CHARPO: So right now your company - and you - are dealing with preparing Normal Heart and Clybourne Park. How do you juggle all this as well as doing PR (like this very interview) and...er…living?
GREENBERG: We have a break between shows – not much, but there is a breathing space. The challenge here is that we hadn’t even considered a re-mount of Clybourne Park and it came to us very late in our own planning.
It would be fairer to say that we had no such plan in mind and the conversation, when it began, came with a very very fast deadline. The juggling has been intense but I am hoping that once we have all the fundamental pieces in place, the rest will follow with a degree of calm and order. That’s what we say to avoid encroaching panic I guess – since we have the original team back and ready.

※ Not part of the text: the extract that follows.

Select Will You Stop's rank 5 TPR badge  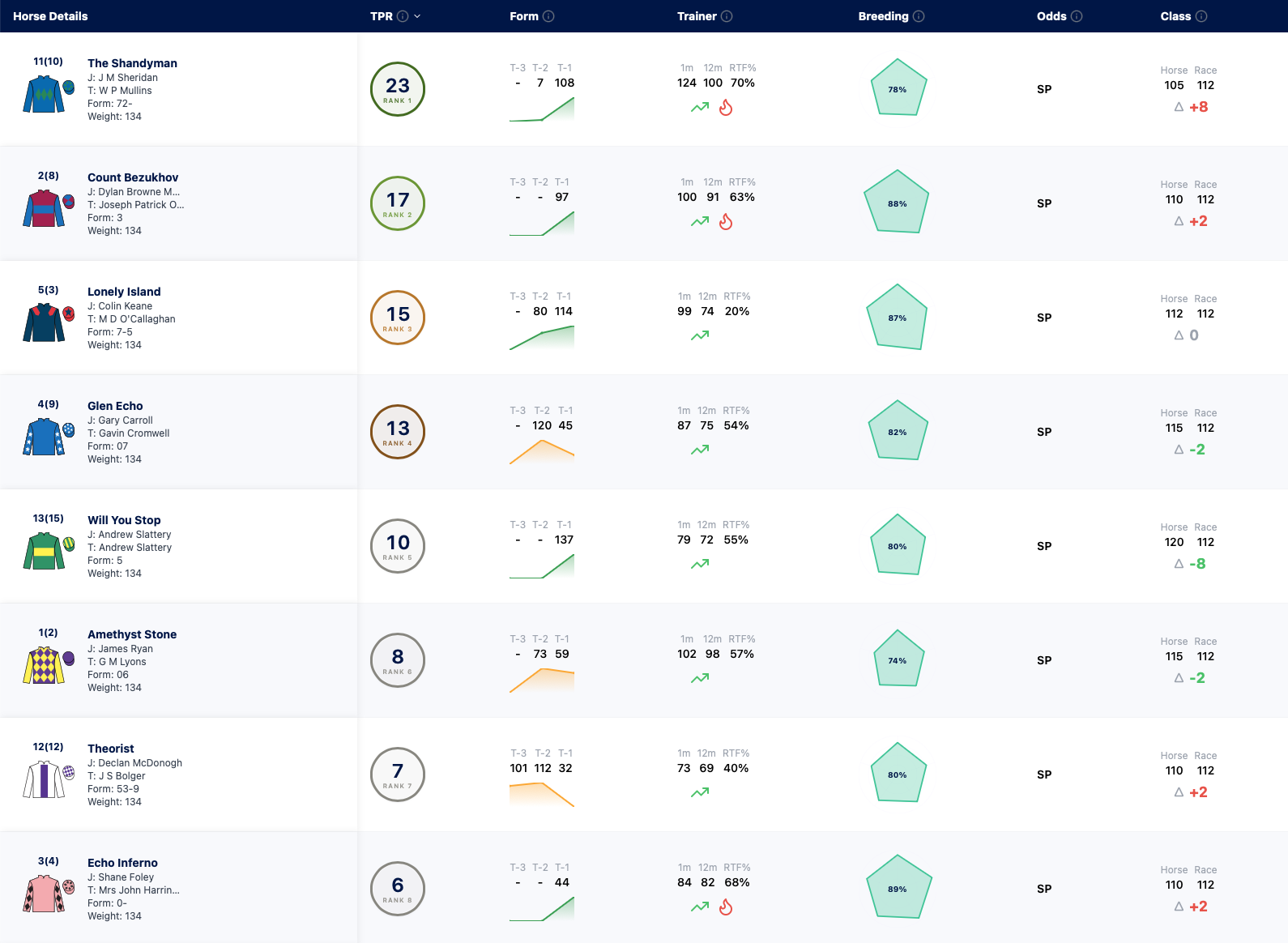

Living? I’m not so good with that piece, I have to admit. My two young granddaughters provide me with the opportunity to gain perspective and to really let the work alone for an hour or two at a time.
CHARPO: What's next for you and for Studio 180?
GREENBERG:
Reading plays all the time, talking with other companies – we strive to find partners to co-produce with, but this is harder than I would have thought. To date, we’ve managed one co-production, Parade, with Acting Upstage. After having been a Berkeley Street partner with Canadian Stage for four years, we are now as nomadic as ever we were, so looking for a home base is a primary focus for all of us and our Board – not a home we can buy and thereafter have to maintain and sustain, but a home where we can present our work and where audiences can know where we are.
It never stops being about what’s next, does it?